Clearly the technological specificity and how to reflect that within the work is an ongoing thing for me. Cadavers are too – unnamed and definite, but absolutely personal. The work I have been exploring recently will continue to show the same “parasitic aspirations” as previous works, in that it will be made physically manifest within the audience – their bodies and brains. Love is the biggest shift – at least in its conspicuousness – from previous work. Love as the original locus of intimacy and emotional excess prior to death’s terrific parody.

The figure of the cadaver often appears in your work as a representation of the physical and corporeal world. How did you become interested in this?
“Sourcing bodies” sounds like grave digging, which is not what I do – figuratively or otherwise. I’m more interested in what it might mean to create a cadaver without killing anyone; without requiring something to die. This comes from an appreciation of the human corpse. There are so many incredibly charged sensitive aspects (smell, weight, memory) that make it unique among objects.

Your work crosses the boundaries between video, sound, drawing and writing. Specifically, what role does writing play?
Writing functions for me in several ways. First and foremost, writing – and in particular reading – is where I find a great deal of my inspiration and interest, and to be more specific through avant-garde literature. In addition to this, I also think best through writing – mostly because it’s immediately reflexive but there is also something expedient about it. My ideas can develop whilst I write them and I can read them almost simultaneously. For me, writing and reading are also similar to video editing in certain ways or, rather, editing in many ways has almost become a form of writing to me. The reactive possibilities of editing on a laptop alongside a word processing program are comparable to those of writing. I would say, however, that reading/writing offers a kind of economy/excess dialectic that video might not. In this way, writing’s relation to representation is utterly removed from moving image’s interaction with sound.

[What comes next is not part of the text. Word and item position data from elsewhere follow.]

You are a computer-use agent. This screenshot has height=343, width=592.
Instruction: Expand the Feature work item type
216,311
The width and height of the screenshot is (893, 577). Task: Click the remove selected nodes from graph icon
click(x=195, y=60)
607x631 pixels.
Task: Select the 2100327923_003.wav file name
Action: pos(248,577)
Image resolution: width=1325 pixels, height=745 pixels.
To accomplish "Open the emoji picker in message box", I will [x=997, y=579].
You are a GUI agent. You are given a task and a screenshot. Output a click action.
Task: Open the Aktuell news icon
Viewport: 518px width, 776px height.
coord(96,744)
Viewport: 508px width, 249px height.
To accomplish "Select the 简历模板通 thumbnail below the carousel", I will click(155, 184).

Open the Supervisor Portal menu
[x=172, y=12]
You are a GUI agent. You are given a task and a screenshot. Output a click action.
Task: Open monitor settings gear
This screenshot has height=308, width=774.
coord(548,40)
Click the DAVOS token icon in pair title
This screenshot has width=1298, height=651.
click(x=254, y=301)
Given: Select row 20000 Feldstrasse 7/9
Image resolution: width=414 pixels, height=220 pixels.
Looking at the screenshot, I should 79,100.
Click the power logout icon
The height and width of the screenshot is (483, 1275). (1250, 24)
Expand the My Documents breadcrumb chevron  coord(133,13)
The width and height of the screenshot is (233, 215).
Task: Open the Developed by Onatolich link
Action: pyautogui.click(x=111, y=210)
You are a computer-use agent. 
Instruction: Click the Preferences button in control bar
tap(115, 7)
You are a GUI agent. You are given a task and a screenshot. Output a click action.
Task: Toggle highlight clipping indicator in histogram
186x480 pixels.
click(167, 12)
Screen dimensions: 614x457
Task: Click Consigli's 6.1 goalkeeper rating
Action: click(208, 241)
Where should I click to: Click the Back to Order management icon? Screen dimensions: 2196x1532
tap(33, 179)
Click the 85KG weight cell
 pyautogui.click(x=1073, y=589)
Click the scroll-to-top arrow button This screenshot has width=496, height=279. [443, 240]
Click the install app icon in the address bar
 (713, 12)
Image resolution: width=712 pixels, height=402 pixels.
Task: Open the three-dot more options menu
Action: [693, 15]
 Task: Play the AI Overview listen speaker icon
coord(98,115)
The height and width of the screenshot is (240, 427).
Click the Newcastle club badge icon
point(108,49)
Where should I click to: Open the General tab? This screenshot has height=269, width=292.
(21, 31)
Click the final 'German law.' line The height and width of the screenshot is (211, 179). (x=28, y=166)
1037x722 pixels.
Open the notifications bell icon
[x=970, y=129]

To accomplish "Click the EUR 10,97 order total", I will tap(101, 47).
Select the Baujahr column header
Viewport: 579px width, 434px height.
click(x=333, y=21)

The experience of viewing your work is often described as uncomfortable. How does this sit with you?
Discomfort is something I would probably want for an audience. It’s pretty much what I would desire for myself, though only ever as a pale imitation or precursor to more powerful feelings of revulsion, attraction and guilt. Conversely, the idea of making work that would be described as “comfortable” seems like anathema.

After the show at Chisenhale, what are you working on next?
I’ll be writer in residence at The Whitechapel from September for a year, which I’m very excited about. Among other things, I’d very much like to write a novel. Everyone says that of course, so I’ll also say that I’m working on the culmination of a project for the Tomorrow Never Knows prize with the Film and Video Umbrella and The Jerwood Foundation, and will be screening and talking about a new video made in collaboration with Patrick Ward at the Aesthetica Short Film Festival in November.